Task to complete:
Set down every record below exactly as it stands.

━━━ Source data

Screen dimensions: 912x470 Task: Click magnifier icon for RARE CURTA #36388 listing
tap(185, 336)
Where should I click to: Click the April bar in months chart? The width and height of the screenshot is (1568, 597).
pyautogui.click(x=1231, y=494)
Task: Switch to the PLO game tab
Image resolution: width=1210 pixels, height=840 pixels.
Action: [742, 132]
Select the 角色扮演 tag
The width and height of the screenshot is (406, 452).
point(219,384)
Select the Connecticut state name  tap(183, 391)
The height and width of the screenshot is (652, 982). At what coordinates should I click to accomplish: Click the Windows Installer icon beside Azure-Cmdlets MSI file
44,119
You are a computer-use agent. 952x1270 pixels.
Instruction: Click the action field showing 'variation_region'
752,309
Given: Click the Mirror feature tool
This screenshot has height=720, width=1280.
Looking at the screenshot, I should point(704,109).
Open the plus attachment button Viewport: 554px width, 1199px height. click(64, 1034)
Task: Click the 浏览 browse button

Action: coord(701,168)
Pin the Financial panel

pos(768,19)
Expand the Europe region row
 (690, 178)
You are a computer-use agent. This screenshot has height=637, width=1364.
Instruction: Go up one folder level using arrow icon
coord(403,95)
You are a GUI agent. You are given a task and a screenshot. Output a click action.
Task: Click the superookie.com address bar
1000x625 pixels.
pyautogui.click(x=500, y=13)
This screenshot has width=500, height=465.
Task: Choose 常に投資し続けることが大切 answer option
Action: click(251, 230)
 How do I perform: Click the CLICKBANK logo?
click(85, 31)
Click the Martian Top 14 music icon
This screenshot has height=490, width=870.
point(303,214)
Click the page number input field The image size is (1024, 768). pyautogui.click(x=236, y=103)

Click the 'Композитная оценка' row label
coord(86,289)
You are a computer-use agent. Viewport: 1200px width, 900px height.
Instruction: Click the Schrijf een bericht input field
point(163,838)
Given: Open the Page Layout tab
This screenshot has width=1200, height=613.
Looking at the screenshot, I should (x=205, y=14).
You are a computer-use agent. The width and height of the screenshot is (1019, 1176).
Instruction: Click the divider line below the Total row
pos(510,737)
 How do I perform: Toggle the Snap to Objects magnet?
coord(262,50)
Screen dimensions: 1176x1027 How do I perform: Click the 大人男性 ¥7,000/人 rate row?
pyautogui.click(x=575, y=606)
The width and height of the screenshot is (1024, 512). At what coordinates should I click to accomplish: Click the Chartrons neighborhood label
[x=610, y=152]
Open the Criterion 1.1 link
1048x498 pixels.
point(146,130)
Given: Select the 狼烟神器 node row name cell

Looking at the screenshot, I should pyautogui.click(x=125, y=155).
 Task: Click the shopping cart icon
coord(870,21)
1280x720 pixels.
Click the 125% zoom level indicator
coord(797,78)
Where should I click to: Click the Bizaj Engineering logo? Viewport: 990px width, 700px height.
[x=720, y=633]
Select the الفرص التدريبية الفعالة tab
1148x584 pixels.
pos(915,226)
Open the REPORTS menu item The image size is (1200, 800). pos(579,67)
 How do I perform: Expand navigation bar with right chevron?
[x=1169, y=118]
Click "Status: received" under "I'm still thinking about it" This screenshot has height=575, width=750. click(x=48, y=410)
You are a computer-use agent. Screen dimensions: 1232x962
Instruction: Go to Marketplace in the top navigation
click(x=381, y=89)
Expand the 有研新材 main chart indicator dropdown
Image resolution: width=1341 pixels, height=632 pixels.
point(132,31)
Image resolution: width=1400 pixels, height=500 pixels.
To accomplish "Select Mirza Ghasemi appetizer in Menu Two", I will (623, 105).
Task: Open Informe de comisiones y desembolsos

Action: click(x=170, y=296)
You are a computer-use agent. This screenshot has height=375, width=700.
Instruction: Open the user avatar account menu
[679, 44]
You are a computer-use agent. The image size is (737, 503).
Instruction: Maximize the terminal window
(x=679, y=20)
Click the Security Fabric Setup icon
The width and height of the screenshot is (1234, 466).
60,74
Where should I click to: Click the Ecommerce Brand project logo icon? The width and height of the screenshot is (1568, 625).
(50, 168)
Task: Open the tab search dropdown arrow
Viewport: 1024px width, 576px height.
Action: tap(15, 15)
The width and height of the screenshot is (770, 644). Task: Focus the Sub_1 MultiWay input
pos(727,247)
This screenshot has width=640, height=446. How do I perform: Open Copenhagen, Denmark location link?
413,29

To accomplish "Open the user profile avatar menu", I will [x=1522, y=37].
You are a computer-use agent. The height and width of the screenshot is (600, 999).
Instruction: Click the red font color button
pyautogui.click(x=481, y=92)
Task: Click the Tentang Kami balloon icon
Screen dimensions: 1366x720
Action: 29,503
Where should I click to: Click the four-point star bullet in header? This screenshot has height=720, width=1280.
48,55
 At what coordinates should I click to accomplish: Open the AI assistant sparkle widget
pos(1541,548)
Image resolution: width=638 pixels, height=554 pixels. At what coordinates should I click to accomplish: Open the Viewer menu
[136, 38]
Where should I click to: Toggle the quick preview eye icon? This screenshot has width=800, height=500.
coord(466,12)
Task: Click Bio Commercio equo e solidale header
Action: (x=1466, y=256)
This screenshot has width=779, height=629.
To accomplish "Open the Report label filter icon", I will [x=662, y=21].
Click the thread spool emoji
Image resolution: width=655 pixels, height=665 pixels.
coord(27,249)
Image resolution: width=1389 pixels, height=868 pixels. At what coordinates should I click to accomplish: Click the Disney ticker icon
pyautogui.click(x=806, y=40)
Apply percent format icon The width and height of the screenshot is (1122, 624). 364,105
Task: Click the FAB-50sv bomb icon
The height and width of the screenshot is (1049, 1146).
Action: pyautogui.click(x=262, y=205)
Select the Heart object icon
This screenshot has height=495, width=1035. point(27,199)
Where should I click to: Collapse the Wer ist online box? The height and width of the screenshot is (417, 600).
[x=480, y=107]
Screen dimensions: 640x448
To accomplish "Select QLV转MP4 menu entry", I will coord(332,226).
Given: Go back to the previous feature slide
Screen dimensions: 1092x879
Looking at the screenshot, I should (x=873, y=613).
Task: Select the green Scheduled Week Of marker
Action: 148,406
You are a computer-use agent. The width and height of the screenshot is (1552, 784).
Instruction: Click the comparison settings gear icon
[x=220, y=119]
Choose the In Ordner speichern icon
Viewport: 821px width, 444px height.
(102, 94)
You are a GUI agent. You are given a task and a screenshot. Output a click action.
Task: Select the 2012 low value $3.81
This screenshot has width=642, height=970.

━━━━━━

Solution:
Screen dimensions: 912x470 Task: Click magnifier icon for RARE CURTA #36388 listing
tap(185, 336)
Where should I click to: Click the April bar in months chart? The width and height of the screenshot is (1568, 597).
pyautogui.click(x=1231, y=494)
Task: Switch to the PLO game tab
Image resolution: width=1210 pixels, height=840 pixels.
Action: [742, 132]
Select the 角色扮演 tag
The width and height of the screenshot is (406, 452).
point(219,384)
Select the Connecticut state name  tap(183, 391)
The height and width of the screenshot is (652, 982). At what coordinates should I click to accomplish: Click the Windows Installer icon beside Azure-Cmdlets MSI file
44,119
You are a computer-use agent. 952x1270 pixels.
Instruction: Click the action field showing 'variation_region'
752,309
Given: Click the Mirror feature tool
This screenshot has height=720, width=1280.
Looking at the screenshot, I should point(704,109).
Open the plus attachment button Viewport: 554px width, 1199px height. click(64, 1034)
Task: Click the 浏览 browse button

Action: coord(701,168)
Pin the Financial panel

pos(768,19)
Expand the Europe region row
 (690, 178)
You are a computer-use agent. This screenshot has height=637, width=1364.
Instruction: Go up one folder level using arrow icon
coord(403,95)
You are a GUI agent. You are given a task and a screenshot. Output a click action.
Task: Click the superookie.com address bar
1000x625 pixels.
pyautogui.click(x=500, y=13)
This screenshot has width=500, height=465.
Task: Choose 常に投資し続けることが大切 answer option
Action: click(251, 230)
 How do I perform: Click the CLICKBANK logo?
click(85, 31)
Click the Martian Top 14 music icon
This screenshot has height=490, width=870.
point(303,214)
Click the page number input field The image size is (1024, 768). pyautogui.click(x=236, y=103)

Click the 'Композитная оценка' row label
coord(86,289)
You are a computer-use agent. Viewport: 1200px width, 900px height.
Instruction: Click the Schrijf een bericht input field
point(163,838)
Given: Open the Page Layout tab
This screenshot has width=1200, height=613.
Looking at the screenshot, I should (x=205, y=14).
You are a computer-use agent. The width and height of the screenshot is (1019, 1176).
Instruction: Click the divider line below the Total row
pos(510,737)
 How do I perform: Toggle the Snap to Objects magnet?
coord(262,50)
Screen dimensions: 1176x1027 How do I perform: Click the 大人男性 ¥7,000/人 rate row?
pyautogui.click(x=575, y=606)
The width and height of the screenshot is (1024, 512). At what coordinates should I click to accomplish: Click the Chartrons neighborhood label
[x=610, y=152]
Open the Criterion 1.1 link
1048x498 pixels.
point(146,130)
Given: Select the 狼烟神器 node row name cell

Looking at the screenshot, I should pyautogui.click(x=125, y=155).
 Task: Click the shopping cart icon
coord(870,21)
1280x720 pixels.
Click the 125% zoom level indicator
coord(797,78)
Where should I click to: Click the Bizaj Engineering logo? Viewport: 990px width, 700px height.
[x=720, y=633]
Select the الفرص التدريبية الفعالة tab
1148x584 pixels.
pos(915,226)
Open the REPORTS menu item The image size is (1200, 800). pos(579,67)
 How do I perform: Expand navigation bar with right chevron?
[x=1169, y=118]
Click "Status: received" under "I'm still thinking about it" This screenshot has height=575, width=750. click(x=48, y=410)
You are a computer-use agent. Screen dimensions: 1232x962
Instruction: Go to Marketplace in the top navigation
click(x=381, y=89)
Expand the 有研新材 main chart indicator dropdown
Image resolution: width=1341 pixels, height=632 pixels.
point(132,31)
Image resolution: width=1400 pixels, height=500 pixels.
To accomplish "Select Mirza Ghasemi appetizer in Menu Two", I will (623, 105).
Task: Open Informe de comisiones y desembolsos

Action: click(x=170, y=296)
You are a computer-use agent. This screenshot has height=375, width=700.
Instruction: Open the user avatar account menu
[679, 44]
You are a computer-use agent. The image size is (737, 503).
Instruction: Maximize the terminal window
(x=679, y=20)
Click the Security Fabric Setup icon
The width and height of the screenshot is (1234, 466).
60,74
Where should I click to: Click the Ecommerce Brand project logo icon? The width and height of the screenshot is (1568, 625).
(50, 168)
Task: Open the tab search dropdown arrow
Viewport: 1024px width, 576px height.
Action: tap(15, 15)
The width and height of the screenshot is (770, 644). Task: Focus the Sub_1 MultiWay input
pos(727,247)
This screenshot has width=640, height=446. How do I perform: Open Copenhagen, Denmark location link?
413,29

To accomplish "Open the user profile avatar menu", I will [x=1522, y=37].
You are a computer-use agent. The height and width of the screenshot is (600, 999).
Instruction: Click the red font color button
pyautogui.click(x=481, y=92)
Task: Click the Tentang Kami balloon icon
Screen dimensions: 1366x720
Action: 29,503
Where should I click to: Click the four-point star bullet in header? This screenshot has height=720, width=1280.
48,55
 At what coordinates should I click to accomplish: Open the AI assistant sparkle widget
pos(1541,548)
Image resolution: width=638 pixels, height=554 pixels. At what coordinates should I click to accomplish: Open the Viewer menu
[136, 38]
Where should I click to: Toggle the quick preview eye icon? This screenshot has width=800, height=500.
coord(466,12)
Task: Click Bio Commercio equo e solidale header
Action: (x=1466, y=256)
This screenshot has width=779, height=629.
To accomplish "Open the Report label filter icon", I will [x=662, y=21].
Click the thread spool emoji
Image resolution: width=655 pixels, height=665 pixels.
coord(27,249)
Image resolution: width=1389 pixels, height=868 pixels. At what coordinates should I click to accomplish: Click the Disney ticker icon
pyautogui.click(x=806, y=40)
Apply percent format icon The width and height of the screenshot is (1122, 624). 364,105
Task: Click the FAB-50sv bomb icon
The height and width of the screenshot is (1049, 1146).
Action: pyautogui.click(x=262, y=205)
Select the Heart object icon
This screenshot has height=495, width=1035. point(27,199)
Where should I click to: Collapse the Wer ist online box? The height and width of the screenshot is (417, 600).
[x=480, y=107]
Screen dimensions: 640x448
To accomplish "Select QLV转MP4 menu entry", I will coord(332,226).
Given: Go back to the previous feature slide
Screen dimensions: 1092x879
Looking at the screenshot, I should (x=873, y=613).
Task: Select the green Scheduled Week Of marker
Action: 148,406
You are a computer-use agent. The width and height of the screenshot is (1552, 784).
Instruction: Click the comparison settings gear icon
[x=220, y=119]
Choose the In Ordner speichern icon
Viewport: 821px width, 444px height.
(102, 94)
You are a GUI agent. You are given a task and a screenshot. Output a click action.
Task: Select the 2012 low value $3.81
This screenshot has width=642, height=970.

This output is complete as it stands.